Models work on numbers, so categorical fields like country, product category, or plan tier need encoding. The naive approach, assigning each category an arbitrary integer, implies a false ordering and usually hurts. Better options include one-hot encoding for low-cardinality fields (a column per category) and target-aware encodings for high-cardinality fields like postal code or product ID, where you replace the category with a summary of the outcome for that category. Target-aware encodings are powerful and also the most common source of leakage, so they must be computed carefully, a point we return to below.

Aggregations: turning history into signal

The single most valuable class of features in business data is aggregations over a customer's or entity's history. The raw fact that an order happened is weak. The fact that a customer placed twelve orders in the last 90 days, averaging a certain value, with a declining trend, is enormously predictive of churn. Build features like counts, sums, averages, minimums, maximums, and recency over relevant windows.
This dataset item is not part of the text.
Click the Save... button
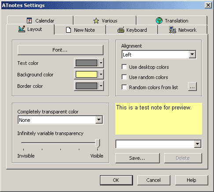Image resolution: width=214 pixels, height=192 pixels. (x=137, y=158)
For a churn model, features like days since last purchase, number of support tickets in the last month, and change in monthly spend often carry more signal than any demographic field. Aggregations convert a flat table into a behavioural profile, and behaviour predicts behaviour.
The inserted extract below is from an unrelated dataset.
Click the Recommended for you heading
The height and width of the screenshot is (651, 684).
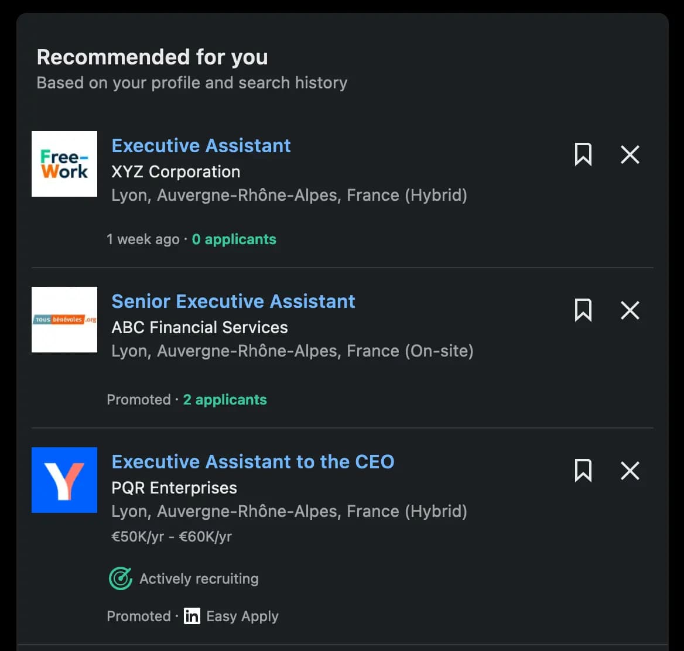point(152,57)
Time-based features: extracting structure from timestamps

A raw timestamp is nearly useless to a model, but it is dense with signal once decomposed. Extract day of week, hour of day, month, and whether it is a weekend or holiday. Compute durations: time since signup, time since last activity, average gap between purchases. Build trend features that capture acceleration or deceleration in behaviour. For forecasting, lag features (the value last week, last month) and rolling statistics are often the backbone of the whole model. Time is where most business signal lives, and most of it is locked up until you engineer it out.

Target leakage: the mistake that ruins models silently

Target leakage is when a feature contains information that would not be available at prediction time, or that is derived from the outcome you are trying to predict. It is catastrophic precisely because it looks like success: your model scores brilliantly in testing and then fails completely in production, because the leaked signal it relied on does not exist when you actually need to make a prediction.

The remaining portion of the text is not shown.